Globalmente, risulta che sono stati analizzati 9358 campioni di frutta, ortaggi, cereali, olio, vino, baby food e altri prodotti. Di cui 50 sono risultati non regolamentari, con una percentuale di irregolarità estremamente contenuta, pari allo 0.5%.
Complessivamente, come per gli scorsi anni, i risultati dei controlli ufficiali italiani continuano ad essere in linea con quelli rilevati negli altri Paesi dell’Unione Europea e indicano un elevato livello di protezione del consumatore.
“The 2013 European Union Report on Pesticide Residues in Food” relativo al monitoraggio di residui di pesticidi in prodotti di origine vegetale nell’Unione europea, pubblicato dall'Efsa, mostra che sono stati analizzati 80967 campioni. Di questi il 98.5% non presentava residui al di sopra dei limiti massimi di residui mentre 1.5 % presentava residui al di sopra dei limiti massimi di residui.

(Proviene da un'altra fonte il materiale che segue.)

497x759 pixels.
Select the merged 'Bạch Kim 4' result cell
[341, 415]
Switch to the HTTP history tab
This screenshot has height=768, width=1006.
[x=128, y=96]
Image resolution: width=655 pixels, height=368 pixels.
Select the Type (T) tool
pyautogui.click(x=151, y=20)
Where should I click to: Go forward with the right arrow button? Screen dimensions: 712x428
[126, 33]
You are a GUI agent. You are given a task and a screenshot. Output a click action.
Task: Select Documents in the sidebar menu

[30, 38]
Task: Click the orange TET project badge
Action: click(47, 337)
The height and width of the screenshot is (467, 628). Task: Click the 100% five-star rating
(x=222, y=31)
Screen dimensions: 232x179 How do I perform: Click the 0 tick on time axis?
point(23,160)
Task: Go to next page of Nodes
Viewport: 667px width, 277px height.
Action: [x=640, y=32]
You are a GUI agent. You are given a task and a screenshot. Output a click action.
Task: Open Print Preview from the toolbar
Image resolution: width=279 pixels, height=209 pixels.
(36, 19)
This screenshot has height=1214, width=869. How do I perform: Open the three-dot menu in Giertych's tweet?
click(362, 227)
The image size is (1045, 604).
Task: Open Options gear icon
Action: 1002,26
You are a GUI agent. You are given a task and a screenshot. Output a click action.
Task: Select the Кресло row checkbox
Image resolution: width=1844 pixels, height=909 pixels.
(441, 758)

Relativamente al livello di esposizione della popolazione italiana con la dieta, le stime di assunzione elaborate con i dati relativi ad anni precedenti, ma simili nei risultati, indicano che i residui dei singoli pesticidi ingeriti ogni giorno dal consumatore rappresentano una percentuale molto modesta dei valori delle dosi giornaliere accettabili delle singole sostanze attive e molto al di sotto del livello di guardia preso come riferimento per assicurare la qualità igienico-sanitaria degli alimenti.
Infine è bene ricordare che il superamento occasionale di un limite legale non comporta necessariamente un pericolo per la salute, ma il superamento di una soglia legale tossicologicamente accettabile.